Si la perspectiva enunciativa nos ha permitido en un primer momento advertir el condicionamiento recíproco entre texto y espectáculo, las implicaciones pragmáticas de su lectura nos han permitido confirmarlo. Es decir, el lector es interpelado para adoptar una posición imaginativa más completa y asumir el papel de un director de escena virtual que asigna referentes simultáneamente en dos direcciones imaginarias: la del espacio de la ficción y la del espacio escenográfico, como lugar real y destino de esa clase de textualidad. De los tópicos tratados, el decoro y el aparte tienen una larga y venerable tradición discursiva. Acerca del primero se ha podido constatar que su existencia se debe a algo más que a un mero efecto de verosimilitud y que constituye un condicionante rígido del teatro aurisecular.

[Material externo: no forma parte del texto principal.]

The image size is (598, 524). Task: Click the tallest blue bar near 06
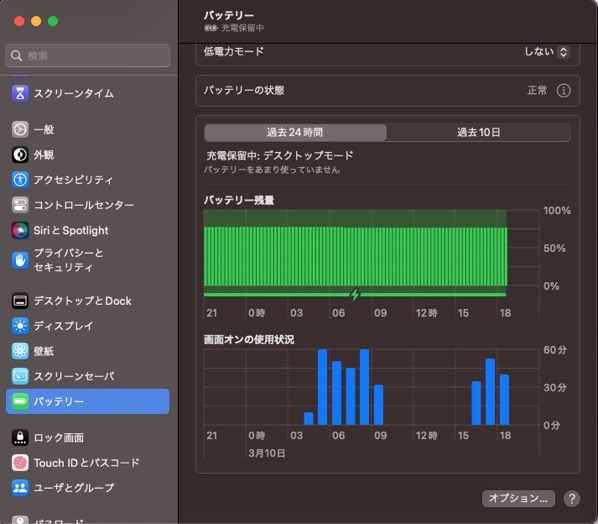click(x=323, y=387)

Indagar las raíces del decoro nos lleva a un imaginario ligado a un ‘modelo’ de sociedad y los anhelos de un ethos plural, que tiene en cuenta tanto lo popular cuanto lo aristocrático y hegemónico, que espera del teatro aurisecular la expresión y confirmación de tales anhelos.

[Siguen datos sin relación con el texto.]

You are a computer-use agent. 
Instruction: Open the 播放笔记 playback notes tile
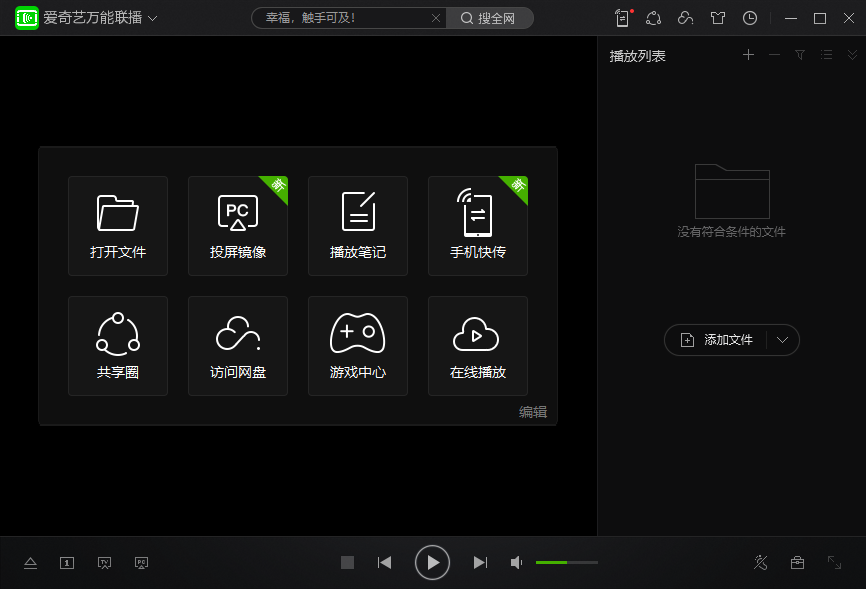coord(358,226)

Al abordar los textos de El alcalde de Zalamea y de La vida es sueño, hemos puesto de relieve la construcción del espacio desde la enunciación como un acto lingüístico que determina sin especificar, es decir, sin concretar las coordenadas del espacio imaginario de la acción. Constatábamos así cómo la palabra del personaje –mediante la percepción de alguno de sus sentidos, prioritariamente la vista– crea el mundo ficcional en lo que denominamos performativos ontológicos: los objetos, los lugares, las personas son y se hacen visibles semióticamente porque alguien ‘autorizado y confiable’ lo comunica a partir de una referencia que no precede al predicado sino que se instaura con este en el momento de su realización verbal. La realidad ficcional se hace en el teatro aurisecular como consecuencia de un cruce permanente de estas miradas y palabras, que comunican las respectivas posiciones de sujeto desde las cuales el dramaturgo diseña estratégicamente la configuración de ese mundo: el habla se origina en una posición de sujeto, en un cuerpo de enunciadores, cuyos significados si no están determinados en todas sus sutilezas, sí están ancorados en las mallas de un dispositivo de comunicación.